The ALS hosts students from high school to graduate school and from all over the world. One of our most successful collaborations is the ALS/ENSICAEN internship program, organized by ALS scientist Fred Schlachter and ENSICAEN professor Gilles Ban. ENSICAEN, located in Caen, France, offers engineering degrees in electronics, computer science, and material science and chemistry. “So many students were interested in coming to Berkeley that I had to find other hosts,” says Fred.
This summer, six students interned with scientists Wayne Stolte, Alex Aguilar, and Michael Martin. Maxime Taupin worked with Wayne Stolte (of the University of Nevada, Las Vegas) at Beamline 9.3.1 . Maxime used LabView to computerize and automate a magnetic mass spectrometer. As a part of his project, he consulted with engineers Mike Bell and Brian Smith to further understand the programming and electronics required for his project. Xavier Joubert and Claire Morichau Beauchant worked with Mike Martin on Beamline 1.4.3. Xavier is with ENSICAEN, Claire is with a similar program at the Ecole Nationale Supérieure de Physique in Grenoble. Xavier worked on two projects to use piezo-driven mirrors to scan the IR beam across the sample for faster mapping capabilities and determined how to make use of an array detector with actuated mirrors to drive the beam to different pixels within the array. Claire worked on a novel method to collect spectral images more rapidly using image compression techniques.
Mathilde Blanc, Mathieu Augustin, and Vincent Schoepff worked with Alex Aguilar and René Bilodeau at Beamline 10.0.1. Matilde created an IDL program incorporating data analysis routines previously written by René and which makes these tools more user friendly. Mathieu, using a flight electron/ion simulation program called SIMION, performed all simulations needed for a series of modifications to an existing velocity map imaging detector at Beamline 10. Vincent worked on a program that reads and facilitates analysis of undulator and grating calibration data from Beamline 10.0.1 and produces the look-up tables for beamline operation. All three students actively participated during a beamtime led by Alex, measuring photoelectron angular distributions for single and double ionization of He atoms at threshold energies.

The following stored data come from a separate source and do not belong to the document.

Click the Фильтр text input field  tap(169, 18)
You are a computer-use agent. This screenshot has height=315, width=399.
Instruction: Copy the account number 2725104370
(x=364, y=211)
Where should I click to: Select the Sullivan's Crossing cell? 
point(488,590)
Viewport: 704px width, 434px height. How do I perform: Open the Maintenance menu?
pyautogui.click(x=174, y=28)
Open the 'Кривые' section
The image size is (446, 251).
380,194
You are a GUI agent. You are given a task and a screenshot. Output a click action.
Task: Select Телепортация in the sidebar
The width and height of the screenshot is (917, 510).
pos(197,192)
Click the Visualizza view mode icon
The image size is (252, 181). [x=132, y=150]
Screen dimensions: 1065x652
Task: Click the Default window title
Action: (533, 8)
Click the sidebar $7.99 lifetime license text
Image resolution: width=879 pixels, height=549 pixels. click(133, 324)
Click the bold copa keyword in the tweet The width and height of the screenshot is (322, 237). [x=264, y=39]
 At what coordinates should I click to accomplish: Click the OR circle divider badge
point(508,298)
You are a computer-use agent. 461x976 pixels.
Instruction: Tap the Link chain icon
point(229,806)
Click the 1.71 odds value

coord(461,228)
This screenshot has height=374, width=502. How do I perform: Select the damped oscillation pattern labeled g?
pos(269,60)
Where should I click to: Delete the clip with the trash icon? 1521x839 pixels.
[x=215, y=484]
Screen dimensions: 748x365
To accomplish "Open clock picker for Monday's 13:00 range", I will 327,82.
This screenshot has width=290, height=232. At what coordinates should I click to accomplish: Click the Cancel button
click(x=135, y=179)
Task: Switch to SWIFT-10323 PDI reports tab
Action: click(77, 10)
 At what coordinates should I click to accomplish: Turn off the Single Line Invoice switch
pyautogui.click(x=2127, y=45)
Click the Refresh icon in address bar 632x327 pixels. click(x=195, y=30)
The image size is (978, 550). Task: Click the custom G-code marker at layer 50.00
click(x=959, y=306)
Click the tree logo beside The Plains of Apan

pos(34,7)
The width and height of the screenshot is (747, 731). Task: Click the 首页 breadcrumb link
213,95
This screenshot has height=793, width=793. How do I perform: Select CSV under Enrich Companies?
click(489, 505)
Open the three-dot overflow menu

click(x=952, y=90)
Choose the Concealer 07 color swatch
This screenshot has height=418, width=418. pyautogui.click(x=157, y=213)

The relationship between the scientists and the students is reciprocal. The interns get the hands-on training they need to further their scientific and engineering education and an understanding of the difference between a scientist, who spends more time gathering and analyzing data, and an engineer, who mainly designs and puts the pieces together. In turn, the scientists are rewarded with a fresh point of view to old problems, which can stimulate new solutions.
General information, meeting deadlines, and online registration for this year’s ALS Users’ Meeting, to be held at Berkeley Lab on October 13–15, 2008, are posted on the Users’ Meeting Web site.
This year, ten workshops will follow the end of the formal Users’ Meeting program, beginning Tuesday morning (October 14) and continuing through the morning of Wednesday, October 15. One will be held jointly with SSRL.
Workshop agendas will be posted as soon as speakers are confirmed. Information on how to register and how to contact workshop organizers is available on the Users’ Meeting Workshops Web page.
ALS users and staff are also asked to take a minute and nominate an ALS staff member or user whose extra effort deserves recognition for an ALS scientific or user support award (click here to nominate). The deadline for nominations is Friday, September 19.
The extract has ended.